(Stored data entries)
↓↓↓

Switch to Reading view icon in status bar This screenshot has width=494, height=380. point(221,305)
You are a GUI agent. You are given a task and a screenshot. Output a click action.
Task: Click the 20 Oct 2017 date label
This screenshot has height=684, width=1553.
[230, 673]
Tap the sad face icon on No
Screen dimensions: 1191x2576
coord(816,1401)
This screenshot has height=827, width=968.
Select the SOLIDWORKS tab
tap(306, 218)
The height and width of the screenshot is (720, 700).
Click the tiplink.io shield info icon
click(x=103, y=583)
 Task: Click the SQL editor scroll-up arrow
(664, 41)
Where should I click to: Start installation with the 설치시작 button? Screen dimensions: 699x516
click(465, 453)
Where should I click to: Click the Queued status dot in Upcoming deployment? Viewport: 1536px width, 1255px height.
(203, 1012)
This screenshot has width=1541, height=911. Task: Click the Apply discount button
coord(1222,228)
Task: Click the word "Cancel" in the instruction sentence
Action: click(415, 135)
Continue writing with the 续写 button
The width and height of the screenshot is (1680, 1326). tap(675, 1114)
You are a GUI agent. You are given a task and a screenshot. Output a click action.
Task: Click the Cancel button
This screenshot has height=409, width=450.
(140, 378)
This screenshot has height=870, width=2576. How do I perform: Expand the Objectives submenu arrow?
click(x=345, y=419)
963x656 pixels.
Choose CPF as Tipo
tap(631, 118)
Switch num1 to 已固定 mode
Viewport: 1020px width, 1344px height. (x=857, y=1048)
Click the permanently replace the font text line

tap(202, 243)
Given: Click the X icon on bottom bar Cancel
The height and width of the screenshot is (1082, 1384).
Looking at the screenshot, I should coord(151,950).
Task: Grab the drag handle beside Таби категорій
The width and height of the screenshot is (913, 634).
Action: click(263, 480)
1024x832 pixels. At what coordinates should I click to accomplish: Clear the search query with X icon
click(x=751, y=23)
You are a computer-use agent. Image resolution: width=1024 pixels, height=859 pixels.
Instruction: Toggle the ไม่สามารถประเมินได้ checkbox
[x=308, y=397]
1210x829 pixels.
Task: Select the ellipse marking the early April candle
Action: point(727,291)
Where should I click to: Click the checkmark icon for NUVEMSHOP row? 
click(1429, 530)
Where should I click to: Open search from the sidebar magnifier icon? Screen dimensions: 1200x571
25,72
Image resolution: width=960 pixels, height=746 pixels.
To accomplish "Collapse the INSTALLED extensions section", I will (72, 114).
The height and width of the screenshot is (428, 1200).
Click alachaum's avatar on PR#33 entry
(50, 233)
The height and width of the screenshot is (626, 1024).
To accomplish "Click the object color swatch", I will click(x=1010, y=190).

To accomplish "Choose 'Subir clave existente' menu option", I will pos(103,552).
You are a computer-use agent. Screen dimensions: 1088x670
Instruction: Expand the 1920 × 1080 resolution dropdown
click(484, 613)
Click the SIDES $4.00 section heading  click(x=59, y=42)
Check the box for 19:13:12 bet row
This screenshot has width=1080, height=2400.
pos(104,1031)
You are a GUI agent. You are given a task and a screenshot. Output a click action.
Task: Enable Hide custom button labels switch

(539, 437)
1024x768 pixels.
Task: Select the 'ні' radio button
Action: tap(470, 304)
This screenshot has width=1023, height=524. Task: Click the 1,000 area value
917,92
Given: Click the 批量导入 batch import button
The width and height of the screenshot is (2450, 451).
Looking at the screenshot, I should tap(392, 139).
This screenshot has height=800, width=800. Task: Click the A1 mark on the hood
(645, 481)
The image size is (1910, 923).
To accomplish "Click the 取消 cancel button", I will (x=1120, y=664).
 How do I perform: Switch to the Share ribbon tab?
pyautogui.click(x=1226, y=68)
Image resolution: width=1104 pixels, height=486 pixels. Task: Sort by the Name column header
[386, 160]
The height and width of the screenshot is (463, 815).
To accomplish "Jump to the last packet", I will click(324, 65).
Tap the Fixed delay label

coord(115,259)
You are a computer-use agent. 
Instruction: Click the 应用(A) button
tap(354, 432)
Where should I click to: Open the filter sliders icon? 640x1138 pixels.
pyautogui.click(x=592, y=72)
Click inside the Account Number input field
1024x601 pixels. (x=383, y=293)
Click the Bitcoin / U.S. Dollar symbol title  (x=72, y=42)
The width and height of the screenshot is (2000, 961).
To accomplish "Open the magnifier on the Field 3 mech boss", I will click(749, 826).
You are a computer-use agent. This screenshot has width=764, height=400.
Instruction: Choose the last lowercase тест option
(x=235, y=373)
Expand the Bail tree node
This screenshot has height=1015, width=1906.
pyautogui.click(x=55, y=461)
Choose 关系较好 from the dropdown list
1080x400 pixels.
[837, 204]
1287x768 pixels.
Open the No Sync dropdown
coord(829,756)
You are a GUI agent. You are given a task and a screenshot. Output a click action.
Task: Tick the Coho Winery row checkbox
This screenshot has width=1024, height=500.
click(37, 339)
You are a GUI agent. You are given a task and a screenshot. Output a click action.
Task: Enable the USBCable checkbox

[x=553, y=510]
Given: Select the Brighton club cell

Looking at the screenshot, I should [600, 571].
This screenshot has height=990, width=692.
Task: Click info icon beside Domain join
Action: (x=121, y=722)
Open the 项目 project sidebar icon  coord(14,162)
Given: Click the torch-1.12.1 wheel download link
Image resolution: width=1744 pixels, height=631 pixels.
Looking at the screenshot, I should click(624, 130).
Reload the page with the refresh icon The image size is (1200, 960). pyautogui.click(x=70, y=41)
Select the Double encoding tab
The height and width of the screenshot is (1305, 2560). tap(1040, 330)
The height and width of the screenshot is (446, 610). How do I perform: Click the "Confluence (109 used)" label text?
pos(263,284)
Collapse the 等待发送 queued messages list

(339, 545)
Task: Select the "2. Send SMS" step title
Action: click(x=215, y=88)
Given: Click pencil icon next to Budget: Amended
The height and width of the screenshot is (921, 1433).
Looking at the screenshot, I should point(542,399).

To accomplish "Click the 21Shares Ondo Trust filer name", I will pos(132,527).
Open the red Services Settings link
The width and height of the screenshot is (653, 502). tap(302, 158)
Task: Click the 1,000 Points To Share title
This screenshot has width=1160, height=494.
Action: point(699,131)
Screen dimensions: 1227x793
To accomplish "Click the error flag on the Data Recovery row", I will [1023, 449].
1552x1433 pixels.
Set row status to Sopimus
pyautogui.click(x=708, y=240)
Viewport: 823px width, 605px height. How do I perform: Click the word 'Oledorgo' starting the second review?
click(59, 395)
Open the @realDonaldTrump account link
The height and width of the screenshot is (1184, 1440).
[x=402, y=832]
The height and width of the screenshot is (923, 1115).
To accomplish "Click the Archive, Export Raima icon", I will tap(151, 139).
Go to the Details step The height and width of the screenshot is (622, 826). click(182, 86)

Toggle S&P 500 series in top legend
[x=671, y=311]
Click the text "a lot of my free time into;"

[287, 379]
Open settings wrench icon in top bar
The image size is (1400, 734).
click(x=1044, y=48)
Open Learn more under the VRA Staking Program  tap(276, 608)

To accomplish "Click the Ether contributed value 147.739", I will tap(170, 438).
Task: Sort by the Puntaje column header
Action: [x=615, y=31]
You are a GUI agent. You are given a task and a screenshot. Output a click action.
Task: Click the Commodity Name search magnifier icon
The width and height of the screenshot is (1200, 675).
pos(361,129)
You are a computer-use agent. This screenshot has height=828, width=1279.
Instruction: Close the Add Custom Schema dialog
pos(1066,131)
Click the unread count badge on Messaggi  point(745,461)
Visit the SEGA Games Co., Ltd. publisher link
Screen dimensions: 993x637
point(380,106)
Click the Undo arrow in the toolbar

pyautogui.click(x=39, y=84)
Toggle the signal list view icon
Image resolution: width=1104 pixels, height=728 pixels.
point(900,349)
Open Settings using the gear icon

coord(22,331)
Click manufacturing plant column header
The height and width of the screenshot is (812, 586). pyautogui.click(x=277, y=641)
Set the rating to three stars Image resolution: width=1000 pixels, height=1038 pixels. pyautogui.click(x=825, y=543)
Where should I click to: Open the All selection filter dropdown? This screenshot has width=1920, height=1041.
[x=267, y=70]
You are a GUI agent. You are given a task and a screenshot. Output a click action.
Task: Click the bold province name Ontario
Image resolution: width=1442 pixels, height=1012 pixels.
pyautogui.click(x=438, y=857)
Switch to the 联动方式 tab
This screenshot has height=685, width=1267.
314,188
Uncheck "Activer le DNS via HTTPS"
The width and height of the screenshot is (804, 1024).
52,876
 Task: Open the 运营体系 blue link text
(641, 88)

↑↑↑

Nothing should appear in the answer except the lines above from the line with "You are a computer-use agent. Image" through the line with "The height and width of the screenshot is (626, 1024).", both included, written out exactly.

_Solution_
You are a computer-use agent. Image resolution: width=1024 pixels, height=859 pixels.
Instruction: Toggle the ไม่สามารถประเมินได้ checkbox
[x=308, y=397]
1210x829 pixels.
Task: Select the ellipse marking the early April candle
Action: point(727,291)
Where should I click to: Click the checkmark icon for NUVEMSHOP row? 
click(1429, 530)
Where should I click to: Open search from the sidebar magnifier icon? Screen dimensions: 1200x571
25,72
Image resolution: width=960 pixels, height=746 pixels.
To accomplish "Collapse the INSTALLED extensions section", I will (72, 114).
The height and width of the screenshot is (428, 1200).
Click alachaum's avatar on PR#33 entry
(50, 233)
The height and width of the screenshot is (626, 1024).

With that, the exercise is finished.